[[ Entries shown open ]]

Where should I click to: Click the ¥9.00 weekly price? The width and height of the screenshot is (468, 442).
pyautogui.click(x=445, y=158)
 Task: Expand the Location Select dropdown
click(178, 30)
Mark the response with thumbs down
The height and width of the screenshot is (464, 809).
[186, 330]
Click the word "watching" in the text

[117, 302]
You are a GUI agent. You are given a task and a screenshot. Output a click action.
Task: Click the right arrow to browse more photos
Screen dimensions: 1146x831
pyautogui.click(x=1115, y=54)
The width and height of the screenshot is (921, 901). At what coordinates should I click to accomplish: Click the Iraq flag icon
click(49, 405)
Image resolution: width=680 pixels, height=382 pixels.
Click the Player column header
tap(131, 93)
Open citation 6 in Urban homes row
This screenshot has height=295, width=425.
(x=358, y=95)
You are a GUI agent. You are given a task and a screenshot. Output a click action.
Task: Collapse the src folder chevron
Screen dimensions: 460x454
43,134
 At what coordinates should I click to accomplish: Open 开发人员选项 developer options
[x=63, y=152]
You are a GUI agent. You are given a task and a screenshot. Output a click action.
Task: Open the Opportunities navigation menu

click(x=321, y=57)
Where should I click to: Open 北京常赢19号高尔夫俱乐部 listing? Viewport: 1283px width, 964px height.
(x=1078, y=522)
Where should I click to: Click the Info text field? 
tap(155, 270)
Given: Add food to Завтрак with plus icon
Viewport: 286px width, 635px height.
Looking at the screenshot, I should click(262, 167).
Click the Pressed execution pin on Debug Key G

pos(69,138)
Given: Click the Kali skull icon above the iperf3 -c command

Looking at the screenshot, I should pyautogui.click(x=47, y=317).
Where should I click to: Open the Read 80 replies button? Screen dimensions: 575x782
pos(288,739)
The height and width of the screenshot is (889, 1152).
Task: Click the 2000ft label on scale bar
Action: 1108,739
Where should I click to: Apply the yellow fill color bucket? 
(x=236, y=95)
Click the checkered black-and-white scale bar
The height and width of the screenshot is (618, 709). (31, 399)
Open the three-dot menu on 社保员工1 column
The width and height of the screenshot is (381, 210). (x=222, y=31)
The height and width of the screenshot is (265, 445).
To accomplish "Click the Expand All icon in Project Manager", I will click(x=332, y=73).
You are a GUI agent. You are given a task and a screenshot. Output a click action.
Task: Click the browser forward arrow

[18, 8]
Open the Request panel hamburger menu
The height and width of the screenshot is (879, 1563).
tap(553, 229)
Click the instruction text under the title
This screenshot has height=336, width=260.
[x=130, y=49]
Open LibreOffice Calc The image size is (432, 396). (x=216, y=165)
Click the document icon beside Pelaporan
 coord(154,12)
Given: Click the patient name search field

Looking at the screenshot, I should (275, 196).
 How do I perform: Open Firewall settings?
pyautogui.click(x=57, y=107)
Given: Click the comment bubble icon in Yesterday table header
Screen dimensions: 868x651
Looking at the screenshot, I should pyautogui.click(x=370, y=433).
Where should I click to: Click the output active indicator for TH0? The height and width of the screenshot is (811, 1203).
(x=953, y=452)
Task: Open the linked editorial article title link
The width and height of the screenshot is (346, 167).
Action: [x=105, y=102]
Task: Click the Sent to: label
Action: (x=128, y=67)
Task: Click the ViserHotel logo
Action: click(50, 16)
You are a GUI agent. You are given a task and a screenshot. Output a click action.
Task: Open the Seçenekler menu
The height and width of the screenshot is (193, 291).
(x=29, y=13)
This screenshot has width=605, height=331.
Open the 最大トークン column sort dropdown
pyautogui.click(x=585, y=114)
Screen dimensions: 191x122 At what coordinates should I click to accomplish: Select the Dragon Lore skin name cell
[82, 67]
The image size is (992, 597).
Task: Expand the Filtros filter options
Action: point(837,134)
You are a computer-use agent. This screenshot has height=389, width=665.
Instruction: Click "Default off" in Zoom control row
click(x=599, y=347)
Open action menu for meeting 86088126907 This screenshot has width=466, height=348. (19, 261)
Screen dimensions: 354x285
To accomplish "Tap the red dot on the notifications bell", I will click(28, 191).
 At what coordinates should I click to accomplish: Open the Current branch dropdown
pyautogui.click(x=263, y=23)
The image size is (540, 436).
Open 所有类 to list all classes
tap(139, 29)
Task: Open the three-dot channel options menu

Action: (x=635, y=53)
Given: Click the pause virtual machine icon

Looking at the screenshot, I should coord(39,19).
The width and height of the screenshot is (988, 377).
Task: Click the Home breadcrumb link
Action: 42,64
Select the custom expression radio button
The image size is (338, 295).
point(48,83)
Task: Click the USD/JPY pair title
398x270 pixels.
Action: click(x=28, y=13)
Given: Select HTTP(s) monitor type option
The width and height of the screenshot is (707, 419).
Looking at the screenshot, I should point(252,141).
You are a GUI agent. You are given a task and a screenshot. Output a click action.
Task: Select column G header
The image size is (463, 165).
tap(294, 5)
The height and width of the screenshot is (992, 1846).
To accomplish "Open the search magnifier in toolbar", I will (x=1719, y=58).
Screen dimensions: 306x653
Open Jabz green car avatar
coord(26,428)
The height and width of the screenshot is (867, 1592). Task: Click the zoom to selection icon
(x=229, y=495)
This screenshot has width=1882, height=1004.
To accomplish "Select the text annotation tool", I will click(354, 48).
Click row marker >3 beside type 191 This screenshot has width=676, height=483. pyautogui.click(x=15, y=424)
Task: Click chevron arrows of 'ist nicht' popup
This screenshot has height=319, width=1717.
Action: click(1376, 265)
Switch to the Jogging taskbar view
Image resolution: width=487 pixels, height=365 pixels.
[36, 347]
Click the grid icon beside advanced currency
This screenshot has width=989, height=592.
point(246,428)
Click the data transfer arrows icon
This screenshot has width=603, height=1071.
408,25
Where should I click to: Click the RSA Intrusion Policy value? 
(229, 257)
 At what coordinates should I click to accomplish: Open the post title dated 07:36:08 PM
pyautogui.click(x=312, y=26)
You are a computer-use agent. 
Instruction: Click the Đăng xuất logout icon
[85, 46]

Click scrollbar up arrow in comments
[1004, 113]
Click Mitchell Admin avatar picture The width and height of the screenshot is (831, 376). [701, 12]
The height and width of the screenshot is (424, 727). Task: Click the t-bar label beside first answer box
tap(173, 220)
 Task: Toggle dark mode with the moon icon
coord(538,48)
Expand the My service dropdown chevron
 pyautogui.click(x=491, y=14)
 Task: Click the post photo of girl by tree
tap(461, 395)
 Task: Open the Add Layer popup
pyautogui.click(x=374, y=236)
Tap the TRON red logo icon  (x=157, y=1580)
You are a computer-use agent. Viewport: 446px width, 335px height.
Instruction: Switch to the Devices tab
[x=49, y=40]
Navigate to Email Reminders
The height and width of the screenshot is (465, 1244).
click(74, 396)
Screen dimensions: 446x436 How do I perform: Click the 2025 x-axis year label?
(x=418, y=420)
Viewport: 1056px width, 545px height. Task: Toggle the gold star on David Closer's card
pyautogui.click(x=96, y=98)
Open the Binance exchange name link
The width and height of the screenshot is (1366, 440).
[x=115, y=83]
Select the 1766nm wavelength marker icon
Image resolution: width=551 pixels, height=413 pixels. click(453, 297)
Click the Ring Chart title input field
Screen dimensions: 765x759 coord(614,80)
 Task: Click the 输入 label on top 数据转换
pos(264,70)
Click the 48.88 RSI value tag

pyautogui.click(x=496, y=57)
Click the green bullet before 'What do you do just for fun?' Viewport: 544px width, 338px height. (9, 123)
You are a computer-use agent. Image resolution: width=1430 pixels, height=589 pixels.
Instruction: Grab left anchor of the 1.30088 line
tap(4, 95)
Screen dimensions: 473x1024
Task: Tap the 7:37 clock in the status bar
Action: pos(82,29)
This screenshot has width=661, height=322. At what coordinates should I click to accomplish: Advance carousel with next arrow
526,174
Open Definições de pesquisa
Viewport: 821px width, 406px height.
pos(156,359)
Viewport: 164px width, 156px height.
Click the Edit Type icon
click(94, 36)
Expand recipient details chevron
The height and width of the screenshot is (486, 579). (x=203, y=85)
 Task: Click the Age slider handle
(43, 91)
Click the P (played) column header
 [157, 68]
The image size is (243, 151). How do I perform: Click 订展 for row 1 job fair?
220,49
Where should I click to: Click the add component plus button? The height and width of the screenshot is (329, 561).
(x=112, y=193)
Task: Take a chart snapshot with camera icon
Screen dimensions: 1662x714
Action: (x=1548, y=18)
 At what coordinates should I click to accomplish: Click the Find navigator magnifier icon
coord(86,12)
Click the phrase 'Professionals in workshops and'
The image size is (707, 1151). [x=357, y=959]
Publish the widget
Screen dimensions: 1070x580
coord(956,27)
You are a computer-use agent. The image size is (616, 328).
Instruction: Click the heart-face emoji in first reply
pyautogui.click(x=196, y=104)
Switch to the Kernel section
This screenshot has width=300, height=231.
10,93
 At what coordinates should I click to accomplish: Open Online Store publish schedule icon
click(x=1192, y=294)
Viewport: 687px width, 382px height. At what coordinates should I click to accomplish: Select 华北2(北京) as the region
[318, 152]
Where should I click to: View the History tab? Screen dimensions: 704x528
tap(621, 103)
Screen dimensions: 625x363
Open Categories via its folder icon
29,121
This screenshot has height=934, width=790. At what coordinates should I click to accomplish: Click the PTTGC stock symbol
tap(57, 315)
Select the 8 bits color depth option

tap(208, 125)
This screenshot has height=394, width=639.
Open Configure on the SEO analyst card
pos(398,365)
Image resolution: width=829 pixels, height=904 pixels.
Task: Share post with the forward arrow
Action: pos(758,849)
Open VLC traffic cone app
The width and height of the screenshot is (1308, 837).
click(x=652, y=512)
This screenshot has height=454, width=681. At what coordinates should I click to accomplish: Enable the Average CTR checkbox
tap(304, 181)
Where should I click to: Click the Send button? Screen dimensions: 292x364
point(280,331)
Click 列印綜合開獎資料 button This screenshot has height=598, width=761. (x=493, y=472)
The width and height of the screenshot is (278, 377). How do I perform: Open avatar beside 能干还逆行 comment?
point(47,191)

[[ Entries shown closed ]]

Starting with the line that holds "Given: Click the Kali" and ending with the line that holds "Task: Open the Seçenekler menu", retype every line in the data above exactly, and nothing else.

Given: Click the Kali skull icon above the iperf3 -c command

Looking at the screenshot, I should pyautogui.click(x=47, y=317).
Where should I click to: Open the Read 80 replies button? Screen dimensions: 575x782
pos(288,739)
The height and width of the screenshot is (889, 1152).
Task: Click the 2000ft label on scale bar
Action: 1108,739
Where should I click to: Apply the yellow fill color bucket? 
(x=236, y=95)
Click the checkered black-and-white scale bar
The height and width of the screenshot is (618, 709). (31, 399)
Open the three-dot menu on 社保员工1 column
The width and height of the screenshot is (381, 210). (x=222, y=31)
The height and width of the screenshot is (265, 445).
To accomplish "Click the Expand All icon in Project Manager", I will click(x=332, y=73).
You are a GUI agent. You are given a task and a screenshot. Output a click action.
Task: Click the browser forward arrow

[18, 8]
Open the Request panel hamburger menu
The height and width of the screenshot is (879, 1563).
tap(553, 229)
Click the instruction text under the title
This screenshot has height=336, width=260.
[x=130, y=49]
Open LibreOffice Calc The image size is (432, 396). (x=216, y=165)
Click the document icon beside Pelaporan
 coord(154,12)
Given: Click the patient name search field

Looking at the screenshot, I should (275, 196).
 How do I perform: Open Firewall settings?
pyautogui.click(x=57, y=107)
Given: Click the comment bubble icon in Yesterday table header
Screen dimensions: 868x651
Looking at the screenshot, I should pyautogui.click(x=370, y=433).
Where should I click to: Click the output active indicator for TH0? The height and width of the screenshot is (811, 1203).
(x=953, y=452)
Task: Open the linked editorial article title link
The width and height of the screenshot is (346, 167).
Action: [x=105, y=102]
Task: Click the Sent to: label
Action: (x=128, y=67)
Task: Click the ViserHotel logo
Action: click(50, 16)
You are a GUI agent. You are given a task and a screenshot. Output a click action.
Task: Open the Seçenekler menu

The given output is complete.